At the recent Cloud Next conference in Tokyo, Google announced Spanner Graph, a managed feature that integrates graph, relational, search, and AI capabilities within Spanner. This new database supports a graph query interface compatible with ISO GQL (Graph Query Language) standards while avoiding the need for a standalone graph database.

Spanner Graph now combines graph database capabilities with Cloud Spanner, Google Cloud's globally distributed and scalable database service that provides horizontal scaling and RDBMS features without the need for sharding or clustering. One of the goals of the project is the full interoperability between GQL and SQL to break down data silos and lets developers choose the tool for the specific use case, without extracting or transforming data. Bei Li, senior staff software engineer at Google, and Chris Taylor, Google fellow, explain:

Tables can be declaratively mapped to graphs without migrating the data, which brings the power of graph to tabular datasets. With this capability, you can late-bind (i.e., postpone) data model choices and use the best query language for each job to be done.

While graphs provide a natural mechanism for representing relationships in data, Google suggests that adopting standalone graph databases leads to fragmentation, operational overhead, and scalability and availability bottlenecks, especially since organizations have substantial investments in SQL expertise and infrastructure. Taylor comments on LinkedIn:

Interconnected data is everywhere, and graph query languages are a fantastic way to understand and gain value from it. With Spanner Graph, you can have the expressive power and performance of native graph queries, backed by the reliability and scale of Spanner.

A highly anticipated feature in the community, Spanner Graph offers vector search and full-text search, allowing developers to traverse relationships within graph structures using GQL while leveraging search to find graph content. Li and Taylor add:

You can leverage vector search to discover nodes or edges based on semantic meaning, or use full-text search to pinpoint nodes or edges that contain specific keywords. From these starting points, you can then seamlessly explore the rest of the graph using GQL. By integrating these complementary techniques, this unified capability lets you uncover hidden connections, patterns, and insights that would be difficult to discover using any single method.

Among the use cases suggested for the new Spanner Graph, the cloud provider highlights fraud detection, recommendation engines, network security, knowledge graphs, route planning, data cataloging, and data lineage tracing. Eric Zhang, software engineer at Modal, comments:

Google’s new Spanner Graph DB looks pretty awesome and hints at a world where multi-model databases are the norm.

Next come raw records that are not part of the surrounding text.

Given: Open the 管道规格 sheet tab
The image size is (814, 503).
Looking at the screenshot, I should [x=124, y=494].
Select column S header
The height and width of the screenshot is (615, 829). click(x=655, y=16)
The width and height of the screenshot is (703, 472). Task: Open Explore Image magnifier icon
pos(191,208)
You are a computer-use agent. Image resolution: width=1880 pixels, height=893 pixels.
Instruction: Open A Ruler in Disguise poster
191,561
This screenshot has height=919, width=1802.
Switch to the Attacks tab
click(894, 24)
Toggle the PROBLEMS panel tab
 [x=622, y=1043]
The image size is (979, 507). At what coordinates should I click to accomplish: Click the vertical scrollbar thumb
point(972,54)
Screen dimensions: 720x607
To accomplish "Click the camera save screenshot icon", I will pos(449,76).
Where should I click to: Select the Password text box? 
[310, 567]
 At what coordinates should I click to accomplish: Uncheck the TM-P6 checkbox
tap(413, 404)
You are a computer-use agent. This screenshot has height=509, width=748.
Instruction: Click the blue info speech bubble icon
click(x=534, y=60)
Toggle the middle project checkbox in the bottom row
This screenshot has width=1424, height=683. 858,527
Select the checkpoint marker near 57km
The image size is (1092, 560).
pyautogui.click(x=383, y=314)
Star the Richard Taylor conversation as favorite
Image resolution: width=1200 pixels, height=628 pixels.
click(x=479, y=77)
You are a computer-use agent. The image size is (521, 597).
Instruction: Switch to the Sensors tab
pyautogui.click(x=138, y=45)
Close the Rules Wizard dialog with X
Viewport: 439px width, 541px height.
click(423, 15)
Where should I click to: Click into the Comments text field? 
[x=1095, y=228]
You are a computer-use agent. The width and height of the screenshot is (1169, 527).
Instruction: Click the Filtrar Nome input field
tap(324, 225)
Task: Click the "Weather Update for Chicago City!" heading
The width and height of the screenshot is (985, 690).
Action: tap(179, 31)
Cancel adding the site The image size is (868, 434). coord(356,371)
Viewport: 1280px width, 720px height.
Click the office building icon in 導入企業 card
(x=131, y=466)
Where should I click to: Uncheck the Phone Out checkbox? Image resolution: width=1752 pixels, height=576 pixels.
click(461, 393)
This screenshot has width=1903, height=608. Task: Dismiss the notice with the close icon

Rick Greenwald, independent industry analyst, adds:

By having graph, as well as structured data, search operations and vector operations all accessible within the same SQL interface, Spanner essentially removes the need for users to understand what database technology they need and implement it before they can get started solving problems. The range of options to derive value from your data expands, without undue overhead.

Previously, Neo4J was the recommended deployment option on Google Cloud for many use cases now covered by Spanner Graph. Google is not the only cloud provider offering a managed graph database: Microsoft offers Azure Cosmos DB for Apache Gremlin, while AWS introduced Amazon Neptune years ago, a service distinct from NoSQL Amazon DynamoDB, which was previously recommended for similar scenarios.

A codelab is now available to get started with Spanner Graph. During the conference, Google also announced new pricing models and GoogleSQL functions for Bigtable, the NoSQL database for unstructured data, and latency-sensitive workloads.